Из всей гудковской компании Булгаков выделял только одного человека — Юрия Карловича Олешу. Он был младше Михаила Афанасьевича на восемь лет, большую часть юности, включая революцию и Гражданскую войну, прожил в Одессе. В 1921 году вслед за Нарбутом перебрался в Харьков, а оттуда в 1922 году — в Москву, где благодаря покровительству друга Мандельштама и Ахматовой безо всяких мытарств сразу же получил хорошую должность в «Гудке», взяв себе псевдоним Зубило и став самым популярным из фельетонистов газеты.

«С Олешей все-таки интересно болтать. Он едок, остроумен», — писал Михаил Афанасьевич в дневнике. «Это трудно передать, тут дело было в оттенках, интонации», — рассказывала М.О. Чудаковой вдова Олеши О.Г. Суок, а Татьяна Николаевна Лаппа вспоминала о том, что Олеша был очень циничен, несдержан и быстро напивался. С годами дружба Булгакова и Олеши захирела, в 1936-м Олеша публично выступил против булгаковского «Мольера» в мхатовской газете «Горьковец».

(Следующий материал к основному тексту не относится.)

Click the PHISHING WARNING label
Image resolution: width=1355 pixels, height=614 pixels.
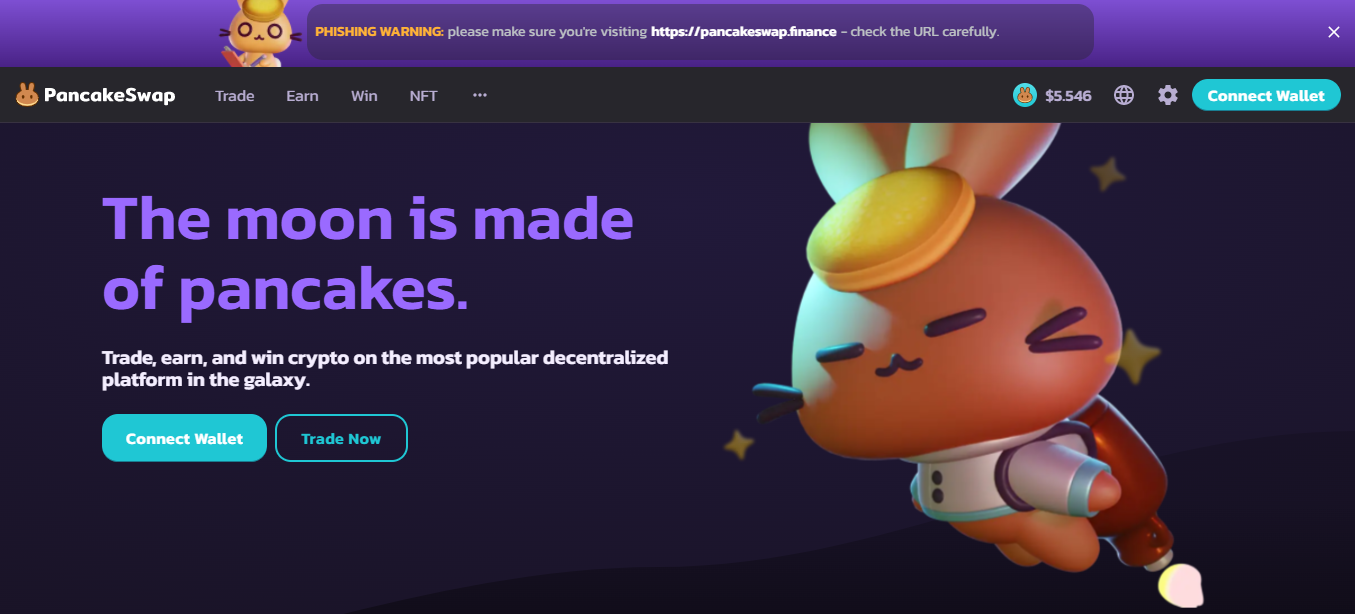[x=379, y=32]
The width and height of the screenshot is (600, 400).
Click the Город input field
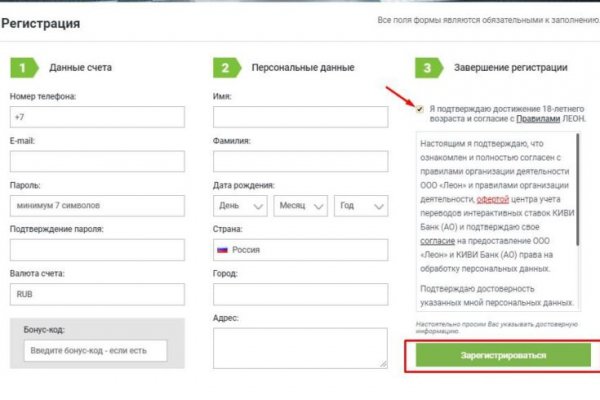(x=300, y=294)
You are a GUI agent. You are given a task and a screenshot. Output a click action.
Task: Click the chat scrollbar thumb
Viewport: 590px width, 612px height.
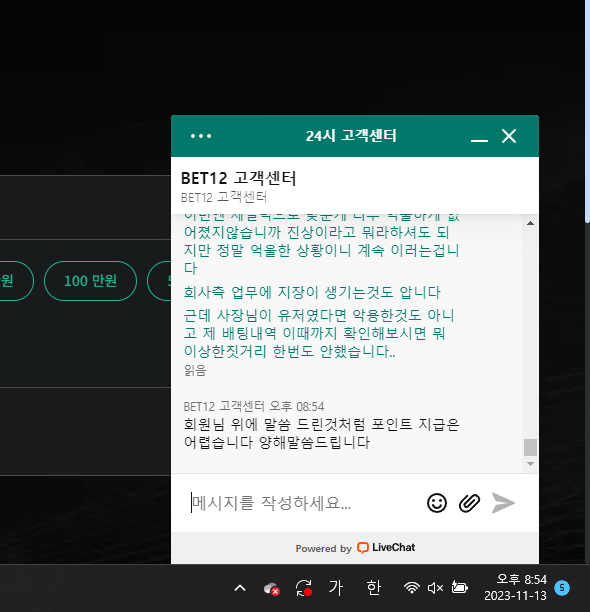[530, 447]
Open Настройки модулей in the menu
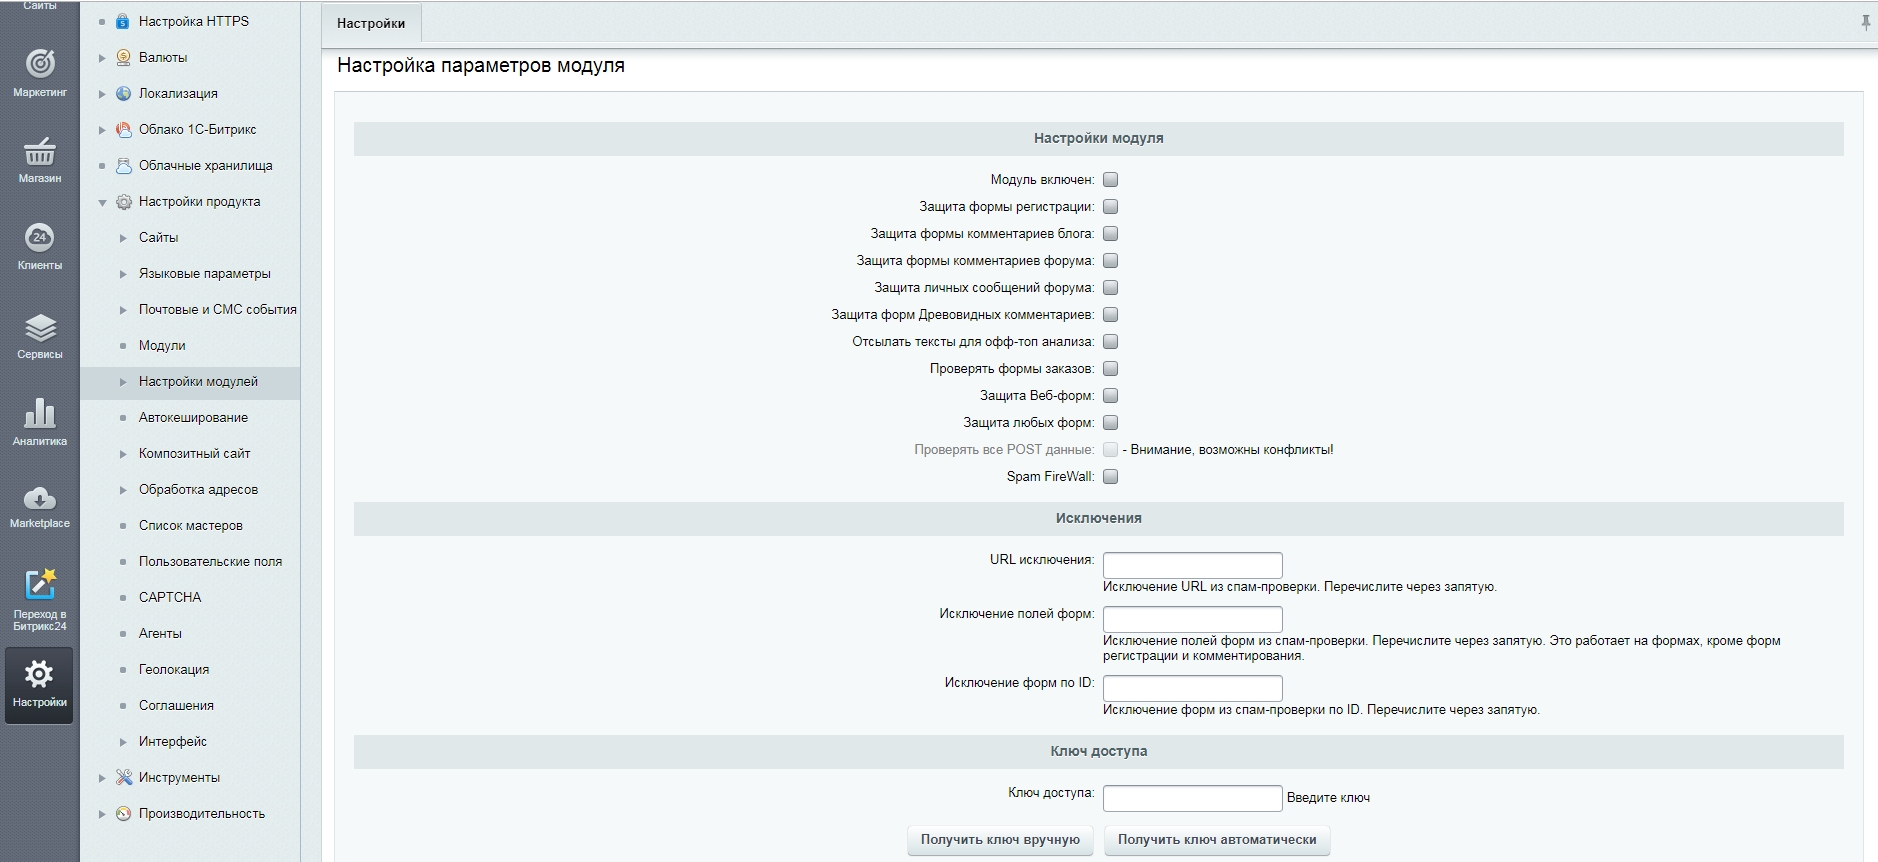 198,382
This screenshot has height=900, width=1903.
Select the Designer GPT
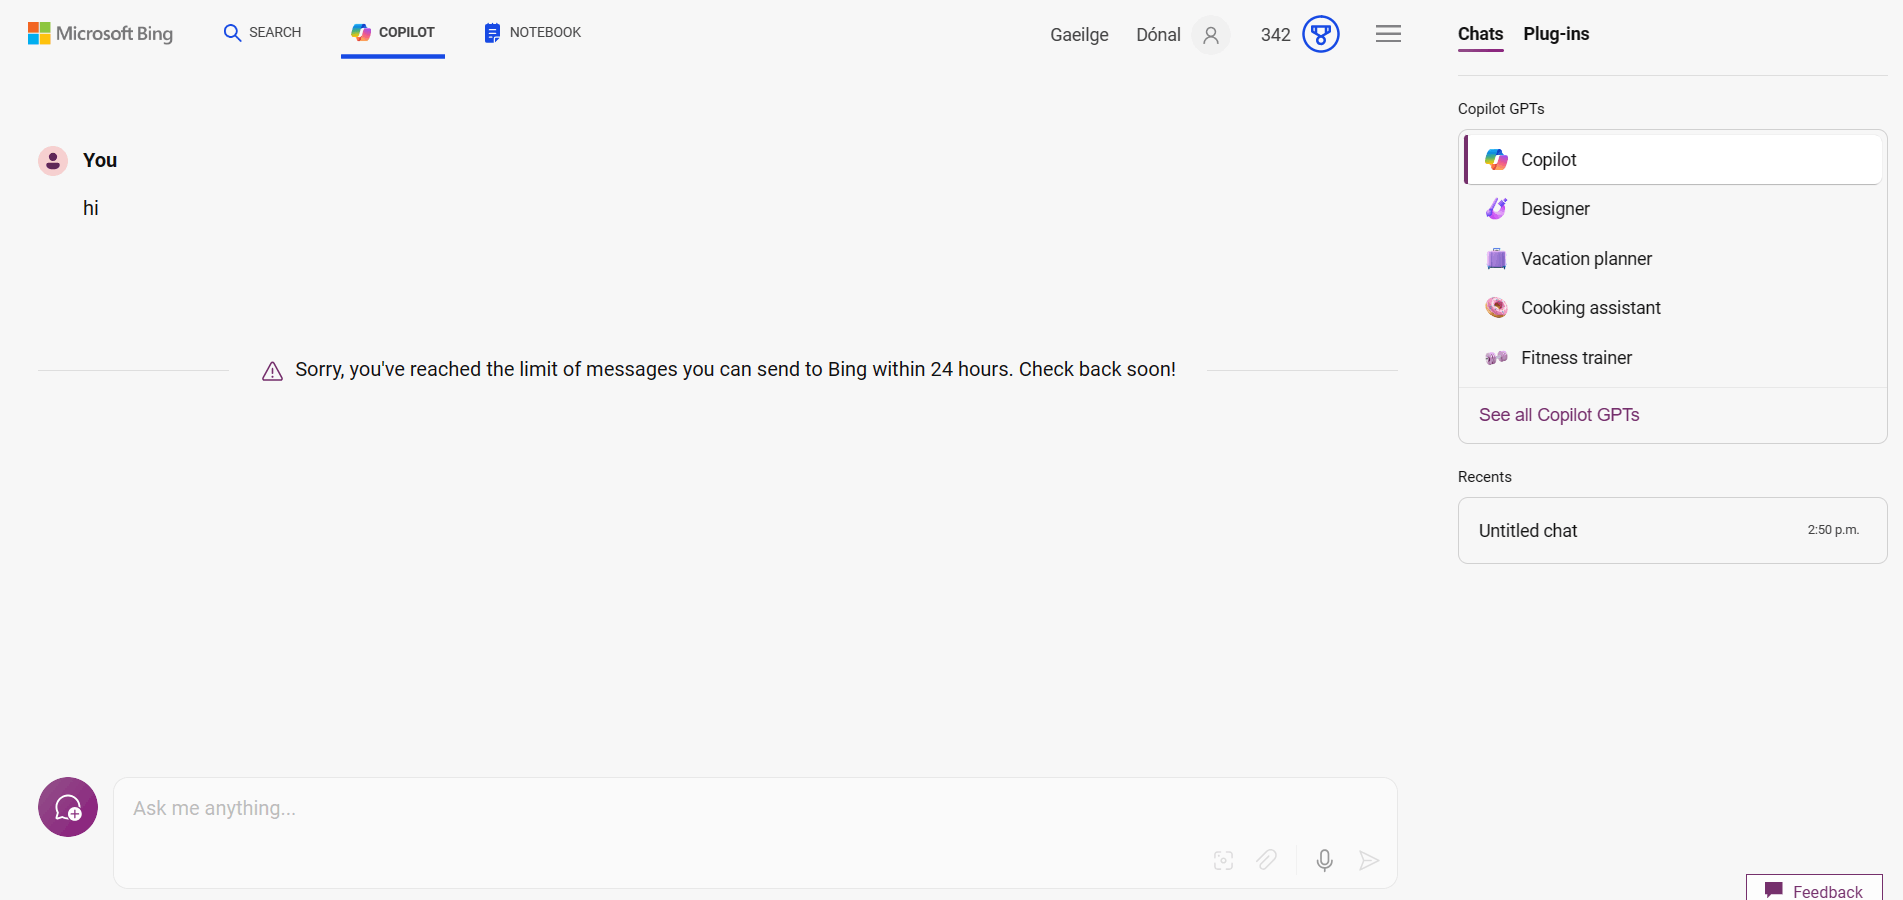pyautogui.click(x=1673, y=209)
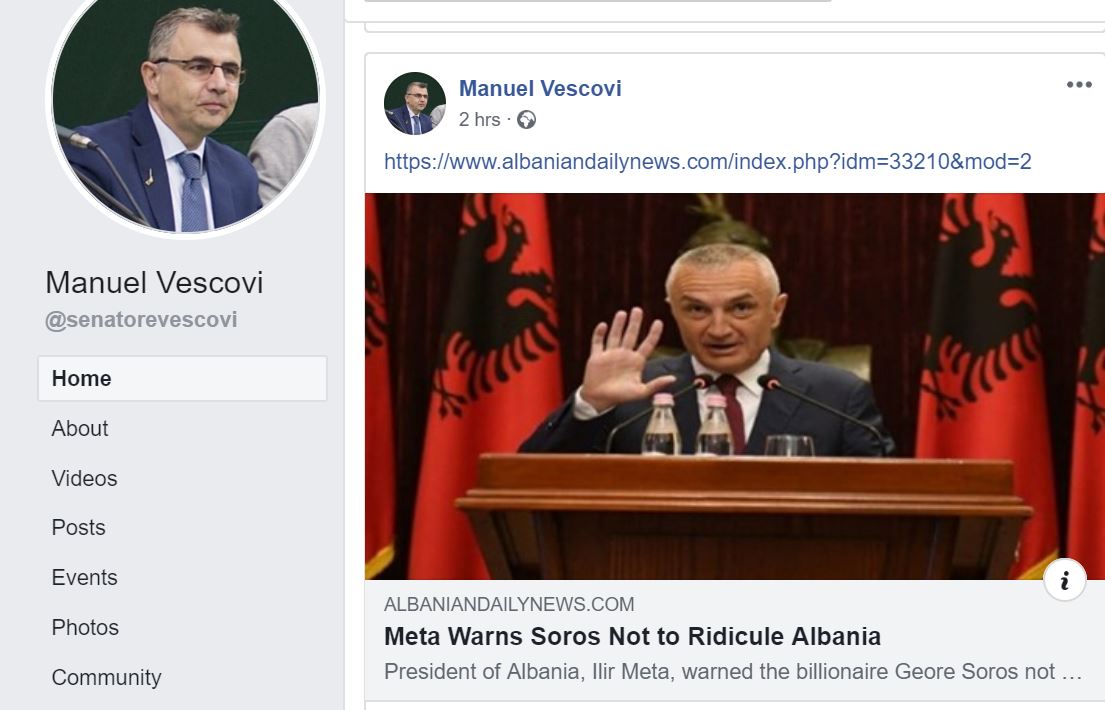Open the albaniandailynews.com URL link
Image resolution: width=1105 pixels, height=710 pixels.
point(708,161)
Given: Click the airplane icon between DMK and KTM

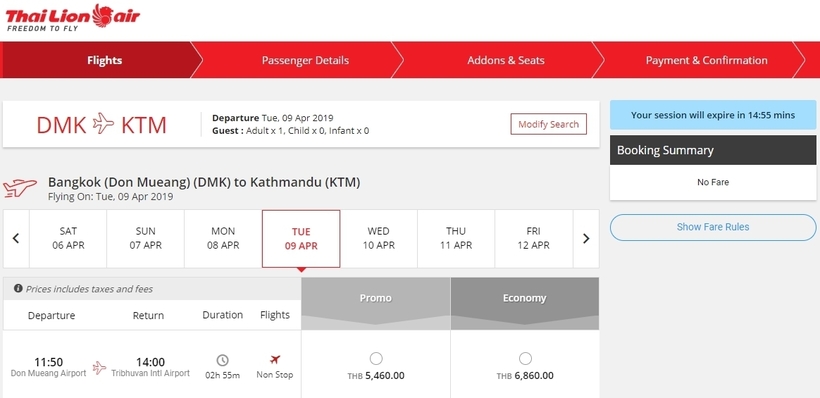Looking at the screenshot, I should point(103,124).
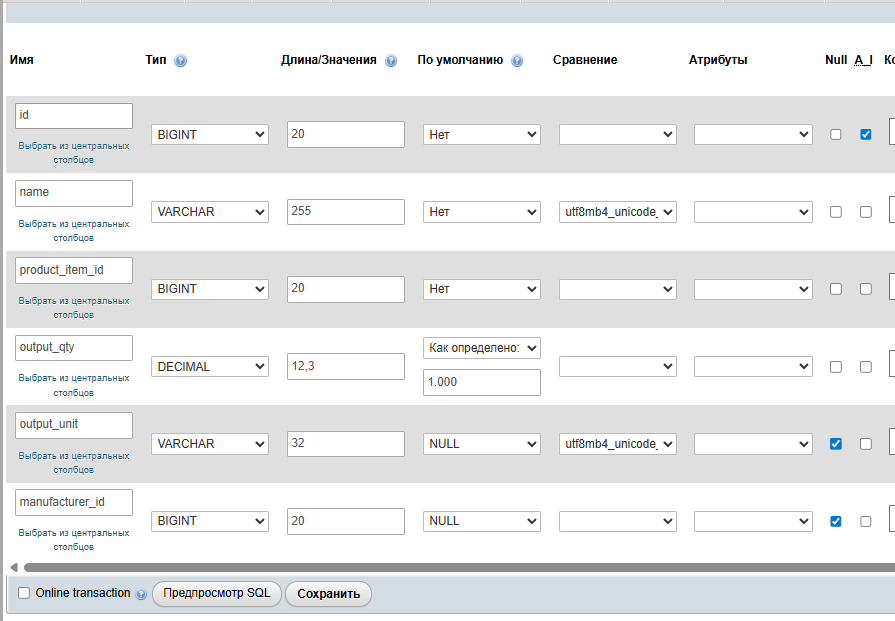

20 апреля 1923 года Михаила Булгакова приняли во Всероссийский Союз писателей (в этот день ему выдан членский билет). В этом же месяце он ездил в Киев на десять дней по поручению редакции газеты «Накануне». В мае в Советскую Россию вернулся писатель Алексей Толстой, и Булгаков принимал участие в его встрече, он организовал литературный вечер на квартире Коморских.

30 сентября 1923 года Булгаков сделал в дневнике примечательную запись: «Вероятно, потому, что я консерватор до... "мозга костей" хотел написать, но это шаблонно, ну, словом, консерватор, всегда в старые праздники меня влечет к дневнику. Как жаль, что я не помню, в какое именно число сентября я приехал два года тому назад в Москву. Два года. Многое ли изменилось за это время? Конечно, многое. Но все же вторая годовщина меня застает все в той же комнате и все таким же изнутри».

Миновали два года столичной жизни. За это время он успел встать на ноги, сделать себе имя если не в литературе, то в журналистике, уйти от голода и нищеты, обзавестись литературными знакомствами, нажить друзей и врагов, стать автором хоть и сомнительного, но известного и относительно прибыльного заграничного издания. Однако приспособиться внутренне к советской жизни и приблизиться к советской литературе так и не сумел.